I know you don't like hearing about this, but there's, like, 50 dying people in Africa right now. There was a huge avalanche, and then there was this rebellion, coupled with this famine. I don't know where, but I really want you guys to donate. Seriously.
Seriously. I want you to donate. Go donate stuff. They need help, guys. I don't know where they are, but they need some serious help.
Don't just sit around at home praying for them or whatever it is that you idiots normally do. You need to donate, like, right now. Here's the link:
they'll lose their funding
They're gonna lose all their money. They will LOSE all their MONEY. Stop reading Uncyclopedia and get going. They won't have enough money to do any of that shit they used to do. Calm the fuck down, I'm trying to be serious. Shut the hell up for god's sakes! They need money, guys. Please. I want you to send some fucking money to them right now. Turn. off. the. computer. and send money.

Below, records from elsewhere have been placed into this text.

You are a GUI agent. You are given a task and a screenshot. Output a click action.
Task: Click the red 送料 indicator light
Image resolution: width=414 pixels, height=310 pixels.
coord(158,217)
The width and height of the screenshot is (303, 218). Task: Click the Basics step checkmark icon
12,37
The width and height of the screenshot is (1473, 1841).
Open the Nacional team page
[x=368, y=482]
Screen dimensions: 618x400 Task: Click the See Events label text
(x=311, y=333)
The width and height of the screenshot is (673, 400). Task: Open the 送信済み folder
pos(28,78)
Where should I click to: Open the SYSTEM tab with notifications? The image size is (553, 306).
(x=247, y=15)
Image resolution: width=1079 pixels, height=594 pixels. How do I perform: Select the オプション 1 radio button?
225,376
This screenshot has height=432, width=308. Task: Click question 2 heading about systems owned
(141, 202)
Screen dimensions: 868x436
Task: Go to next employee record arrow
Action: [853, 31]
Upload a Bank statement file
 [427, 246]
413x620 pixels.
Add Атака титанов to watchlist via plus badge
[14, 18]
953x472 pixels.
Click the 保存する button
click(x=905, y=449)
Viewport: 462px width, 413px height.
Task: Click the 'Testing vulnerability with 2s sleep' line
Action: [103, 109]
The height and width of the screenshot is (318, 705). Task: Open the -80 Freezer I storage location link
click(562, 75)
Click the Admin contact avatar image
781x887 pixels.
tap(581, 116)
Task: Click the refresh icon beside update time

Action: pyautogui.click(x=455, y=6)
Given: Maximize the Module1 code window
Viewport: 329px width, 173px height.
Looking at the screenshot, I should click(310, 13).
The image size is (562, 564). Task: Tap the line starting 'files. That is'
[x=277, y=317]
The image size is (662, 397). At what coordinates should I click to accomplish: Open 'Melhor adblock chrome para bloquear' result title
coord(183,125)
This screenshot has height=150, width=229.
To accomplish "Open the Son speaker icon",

Donate anything: socks, wet socks, money, t-shirts with your face on them... anything. These people are starving, and they know you can help for just pennies a day. They'll be back on track doing whatever it is they do in no time. Guys, this is totally serious. Stop the fucking shit and get donatin'.
There are so many of them, and they need good homes. If you don't donate some children right now, the vet's gonna put 'em down. You need to donate. I'm serious right now donate do it. These children are starving n' shit. They need some hamburgers or SOMETHING! They'll just sit there starving and starving until you donate.
I know you have some money you moocher. I know you do. You just bought that new car. Considering you're a fry cook, I don't know how you got the money, but you should donate. You need to give money to the fucking children. They're looking up at you with their big ol' eyes sayin' please sir, can I have some more? Don't be a bitch. Here's the link:
These poor creatures live on the fringes of society, totally ignored by everyone. For thousands of years, humans have destroyed these majestic creature's habitats. Their entire natural ecosystem consists of an old man's backyard. You need to hurry. Please. You need to fuckin' hurry. They'll die without you.
I know you don't care, but look at how cute they are. They'll cuddle up right next to you. More than that, they're the state's official animal! How could you not donate to them? Do you love our beautiful state, or are you a traitor?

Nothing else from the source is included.